Red Sea Global (RSG) denied plans to downsize, saying the project would continue after the initial phase of 27 resorts is completed this year.
But sources with knowledge of the plans said construction would halt at the end of 2026, costing dozens of jobs at RSG and hundreds at contracting firms.
The sources spoke on condition of anonymity due to the sensitivity of the matter.
“A decision was taken to stop work on Phase Two of the Red Sea projects,” a senior RSG source told AFP.
“Current operating costs exceed revenues in a way that has become unsustainable,” another source at the company added.
Seven sources at RSG, other giga-projects and related companies and consultancies said the Red Sea construction would be put on pause.
However, RSG insisted that it was pressing on with phase two of construction, including on the residential development of Laheq Island.
“As with any large-scale, long-term destination, Phase Two is being delivered through a sequenced approach,” RSG said in a statement to AFP.
“Several projects are currently in design development, approvals, and commercial structuring, which is exactly where they should be at this stage.”
Government officials acknowledge a pullback in the sprawling giga-projects after Saudi Arabia also took on board the large-scale infrastructure commitments of Expo 2030 in Riyadh and the 2034 World Cup.
“Some (giga-projects) will be scaled down. Some will be delayed,” Finance Minister Mohammed al-Jadaan told AFP last month in Davos.
Low oil prices are also impacting Saudi budgets. Profits have fallen for 11 straight quarters at Saudi Aramco, the world’s top oil exporter and the country’s main earner.
“The consensus is that it’s impossible to work on all these projects at the same time,” a source at a company backed by the country’s wealth fund told AFP.
“It was believed that the Red Sea project would attract more capital and generate huge returns, and that it would eventually become financially sustainable,” another source working with a government project added.
“But this never happened.”
The Red Sea developments include Amaala, envisaged to stretch along 68 kilometres (42 miles) of coast and cover 4,155 square kilometres (2,582 square miles), with 30 resorts and a yacht club all powered by renewable energy.
Further south, the Red Sea Project has an international airport and plans for 50 resorts, some of them on three islands.
Just north of the two sites lies another giga-project: Neom, the futuristic new city whose ambitious design is reported to have hit major problems.
The downscaling could deal a blow to Saudi hopes of transforming its Red Sea coast into a top destination for wealthy tourists, competing with the likes of the Maldives.

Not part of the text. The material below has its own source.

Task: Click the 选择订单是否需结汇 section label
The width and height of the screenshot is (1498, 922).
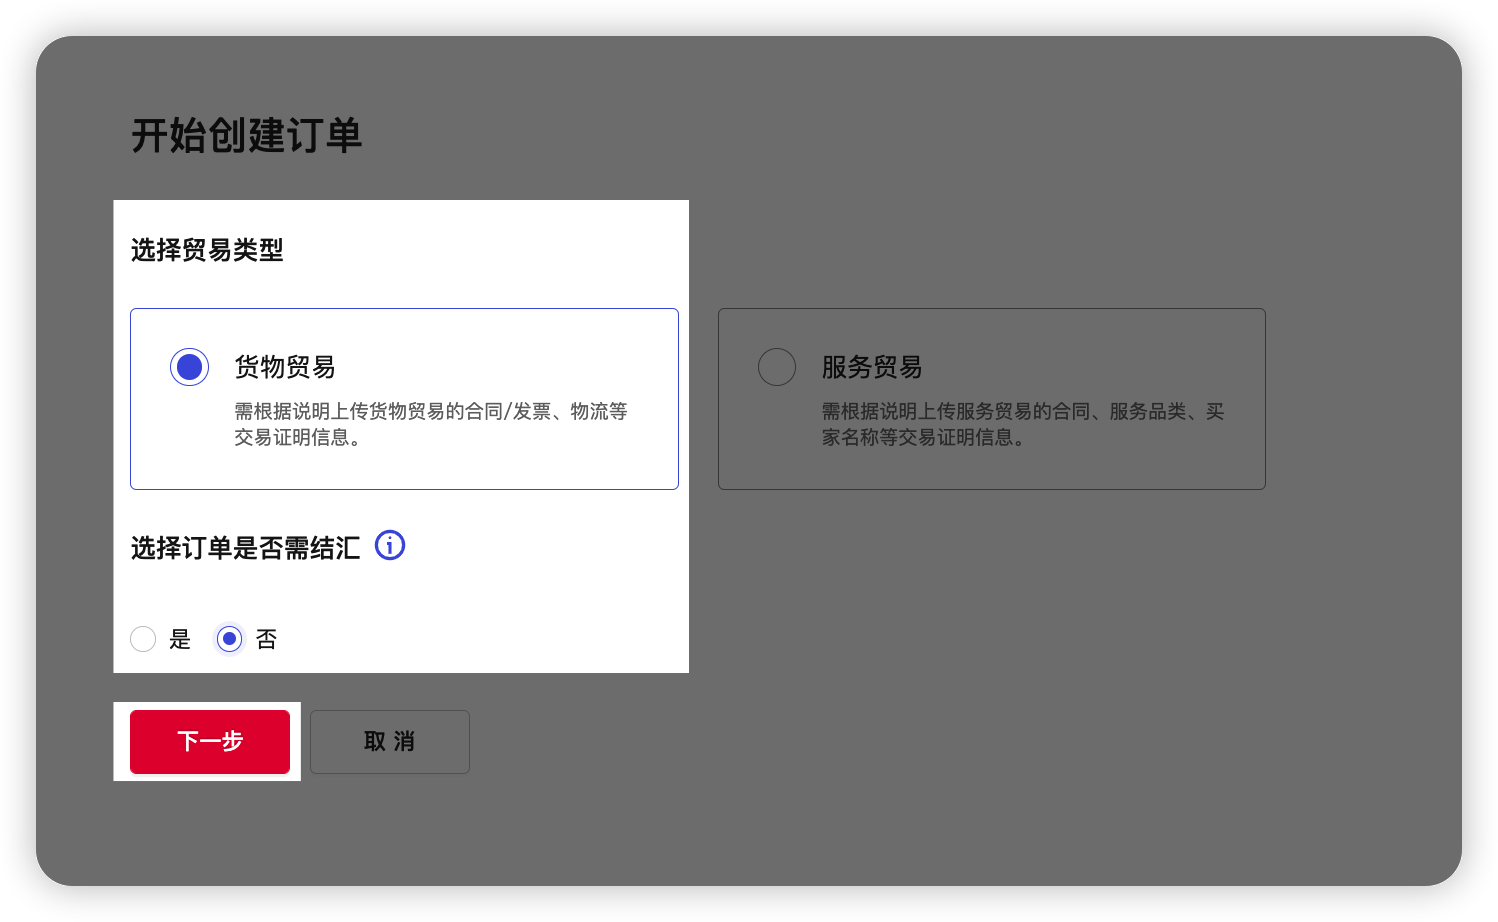Action: (x=245, y=548)
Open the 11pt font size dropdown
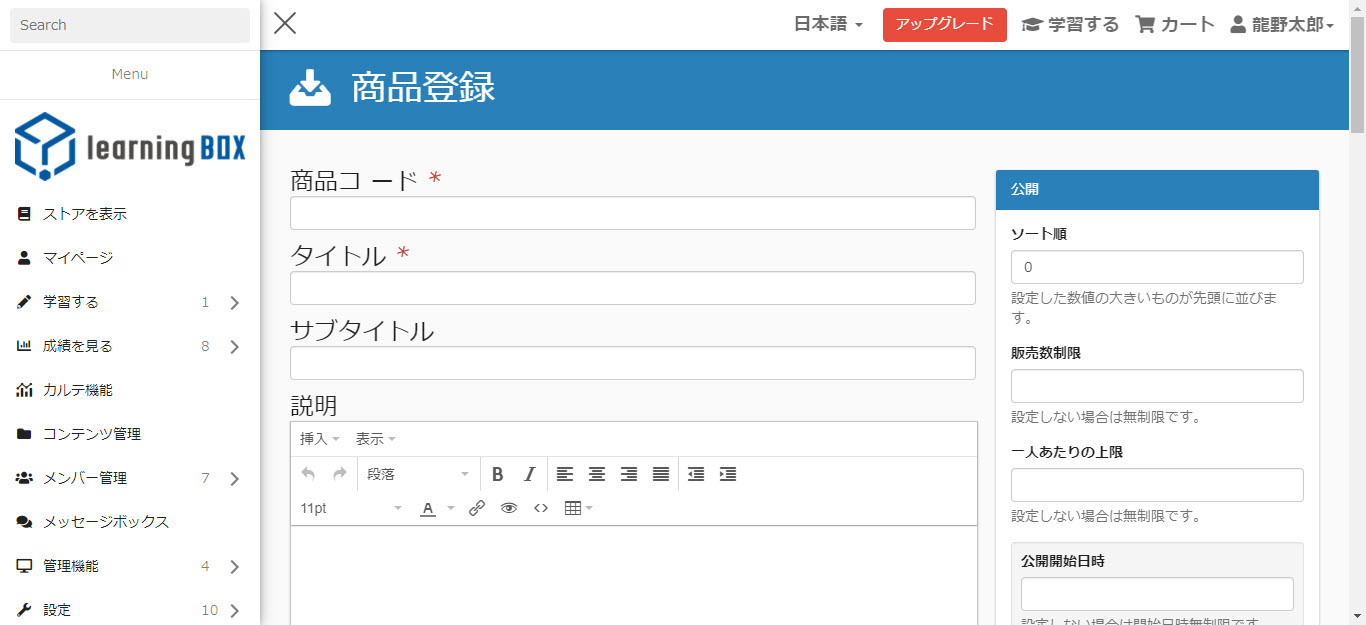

RSG sources said dozens of staff will lose their jobs when work stops at year’s end. Dozens more are being transferred to the Diriyah and Qiddiya giga-projects in Riyadh, according to sources at those projects.
A senior employee at a project management company affiliated with the Public Investment Fund, which backs the giga-projects, said the Saudi sovereign wealth fund is “re-evaluating the whole Red Sea project.”
“No more construction is approved. They are holding work on Phase Two and treating Phase One as ‘proof of concept’,” the source said.
RSG did not reveal occupancy rates at the 10 resorts completed so far. However, one consultant said they were “mostly sitting empty”.
“The lack of alcohol played a role,m but it wasn’t the main factor,” the consultant said.
“High pricing and the enormous scale of the projects was a problem. They massively overestimated how many people would pay these prices.”
Problems have been seen with other giga-projects. In Riyadh, work has halted on Mukaab, a cuboid skyscraper 400 meters (1,300 feet) high and wide, an architect on the project told AFP.
“From the very start, this project was unrealistic. It was just a fantasy,” he said.
Neom has also pulled out of hosting the 2029 Asian Winter Games at Trojena, its under-construction ski resort, after reported problems in building it.
However, RSG said it was in “strong operational and commercial shape”. The company hired more than 3,000 people in 2025, including over 900 in the last four months of the year, it said.